Provided information:
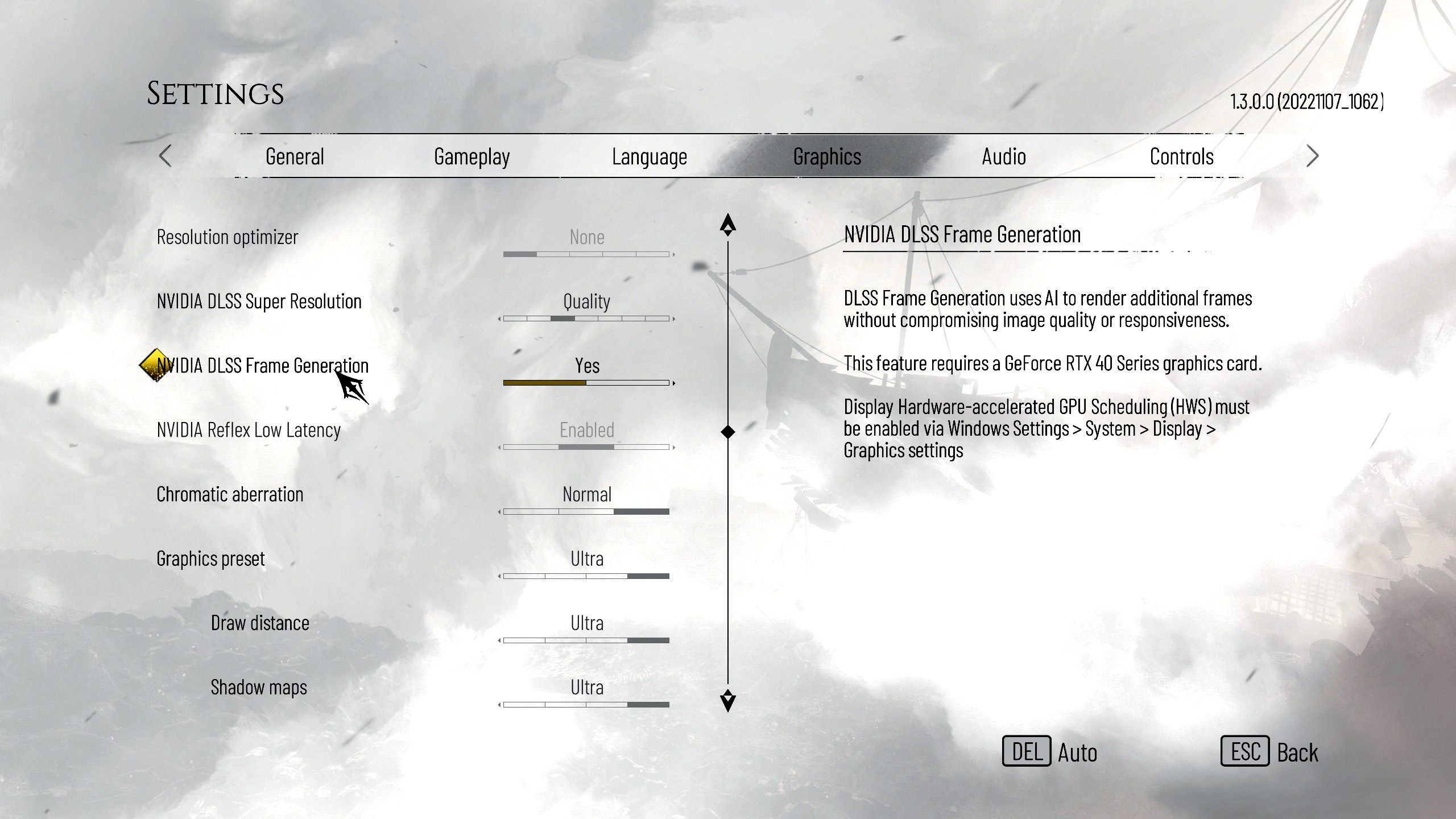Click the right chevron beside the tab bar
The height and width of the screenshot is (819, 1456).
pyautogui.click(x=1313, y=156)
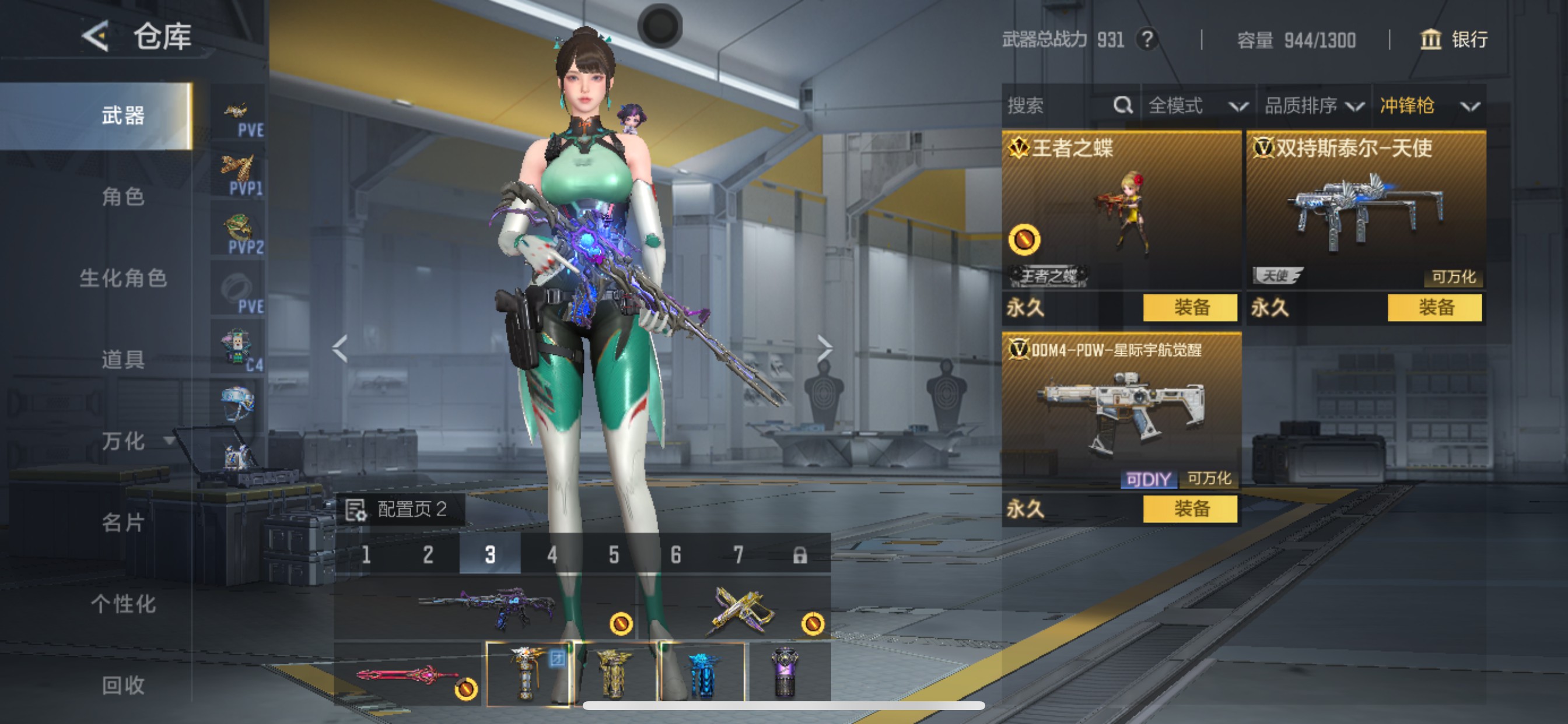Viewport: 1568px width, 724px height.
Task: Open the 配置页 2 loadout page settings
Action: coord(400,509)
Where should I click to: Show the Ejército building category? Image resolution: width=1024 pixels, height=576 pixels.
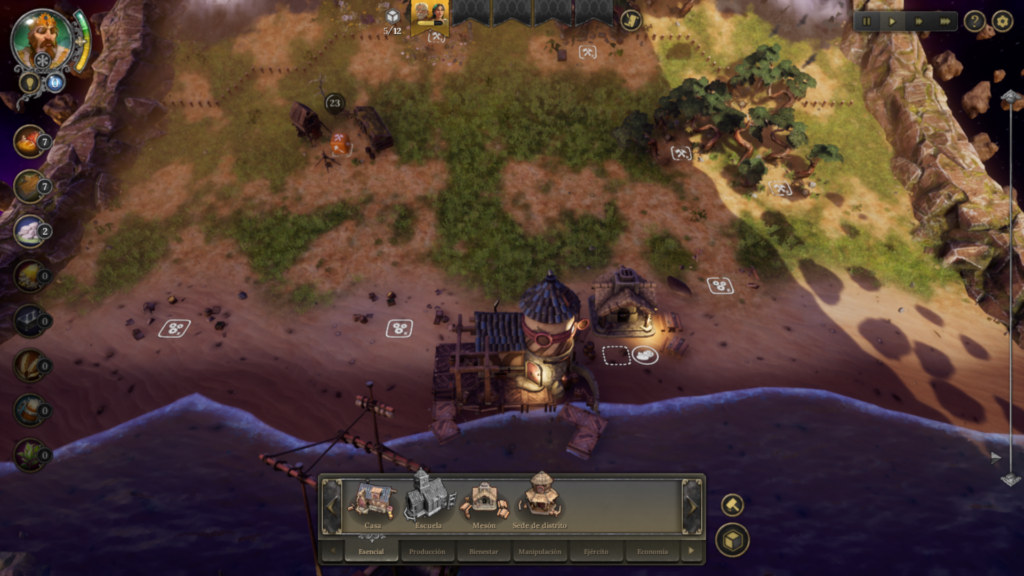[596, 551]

What to do:
Please rewrite every line of the entries above as a numbered list, leaving out blank lines and the pictures.

Correct result:
1. Click the right chevron beside the tab bar
2. The height and width of the screenshot is (819, 1456).
3. pyautogui.click(x=1313, y=156)
4. Viewport: 1568px width, 724px height.
5. Task: Open the 配置页 2 loadout page settings
6. Action: coord(400,509)
7. Where should I click to: Show the Ejército building category? Image resolution: width=1024 pixels, height=576 pixels.
8. [596, 551]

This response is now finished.